Remember, lesser versions of the Jetta and Golf had a carburetto­r. On those models the low pressure in-tank pump on our car would be connected straight to that car’s carburetto­r float chamber – job done. But even if VW had simply replaced that low pressure in-tank pump with a high-pressure unit suitable for fuel injection, it still wouldn’t have worked properly. The reason comes back to that carburetto­r float chamber. When a carburetto­r-equipped car is low on fuel, the fuel pick-up in the bottom of the tank can sometimes momentaril­y suck in air while the car is cornering and the small amount of fuel in the tank sloshes over to one side. But because the float chamber acts as a reservoir for the carb, the engine’s running is unaffected and as the fuel sloshes back the other way, the pick-up sucks up more petrol and the float chamber gets topped up.

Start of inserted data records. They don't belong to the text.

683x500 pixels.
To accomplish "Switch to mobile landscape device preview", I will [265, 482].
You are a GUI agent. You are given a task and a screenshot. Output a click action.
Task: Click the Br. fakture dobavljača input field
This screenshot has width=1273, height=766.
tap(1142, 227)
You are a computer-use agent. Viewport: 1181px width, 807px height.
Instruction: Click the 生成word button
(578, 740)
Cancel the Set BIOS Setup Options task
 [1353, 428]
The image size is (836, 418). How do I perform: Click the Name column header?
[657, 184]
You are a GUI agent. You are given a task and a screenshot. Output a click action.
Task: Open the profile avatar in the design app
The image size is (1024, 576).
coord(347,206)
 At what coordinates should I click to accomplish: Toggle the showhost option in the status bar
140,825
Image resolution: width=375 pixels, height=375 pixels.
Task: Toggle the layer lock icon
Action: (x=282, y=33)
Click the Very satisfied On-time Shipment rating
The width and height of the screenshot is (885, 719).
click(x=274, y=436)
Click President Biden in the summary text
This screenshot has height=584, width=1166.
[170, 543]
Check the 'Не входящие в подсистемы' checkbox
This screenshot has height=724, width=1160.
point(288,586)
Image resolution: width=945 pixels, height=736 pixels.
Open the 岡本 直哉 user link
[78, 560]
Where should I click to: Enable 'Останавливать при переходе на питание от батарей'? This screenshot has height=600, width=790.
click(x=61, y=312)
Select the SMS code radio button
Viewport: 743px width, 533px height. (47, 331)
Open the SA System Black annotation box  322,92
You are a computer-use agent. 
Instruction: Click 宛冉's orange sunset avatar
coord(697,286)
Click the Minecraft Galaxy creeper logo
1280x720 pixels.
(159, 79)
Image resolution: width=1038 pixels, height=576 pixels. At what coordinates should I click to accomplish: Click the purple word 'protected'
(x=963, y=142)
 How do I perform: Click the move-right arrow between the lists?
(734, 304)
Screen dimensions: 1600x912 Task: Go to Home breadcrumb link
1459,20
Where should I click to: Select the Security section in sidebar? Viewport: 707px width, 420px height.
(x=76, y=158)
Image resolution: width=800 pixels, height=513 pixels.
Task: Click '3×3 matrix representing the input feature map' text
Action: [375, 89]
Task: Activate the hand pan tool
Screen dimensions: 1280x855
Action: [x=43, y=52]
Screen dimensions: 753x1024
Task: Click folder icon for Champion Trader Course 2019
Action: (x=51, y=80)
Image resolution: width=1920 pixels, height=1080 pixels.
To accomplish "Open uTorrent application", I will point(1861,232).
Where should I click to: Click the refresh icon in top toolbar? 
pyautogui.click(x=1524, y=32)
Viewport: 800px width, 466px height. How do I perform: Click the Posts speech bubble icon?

Fuel injection systems have no float chamber, so designers need to make provision for the fuel pick-up in the tank to always be sitting in petrol. This is generally done by building what’s known as a swirl pot (also known as a surge tank) into the fuel tank – a cylinder about the size of a baked bean can welded into the tank’s lowest point. It has a series of small holes in the side which allow petrol to flow into it, and the fuel pick-up sits in the very bottom of this cylinder. The holes obviously allow petrol to flow out of it too, but not quickly enough for it to empty when the car is cornering. This baked bean can sized swirl pot hence makes sure the fuel pick-up is always surrounded by petrol, and so the injectors don’t get starved of fuel. VW didn’t bother designing a whole new fuel tank for the injected versions of their Jettas, they simply added a separate fuel reservoir, or swirl pot, for the high-pressure fuel pump to sit in, and mounted it separately from the fuel tank. The low-pressure pump constantly circulates fuel around the reservoir, and the high pressure pump circulates this fuel around the high pressure fuel rail, which feeds the injectors.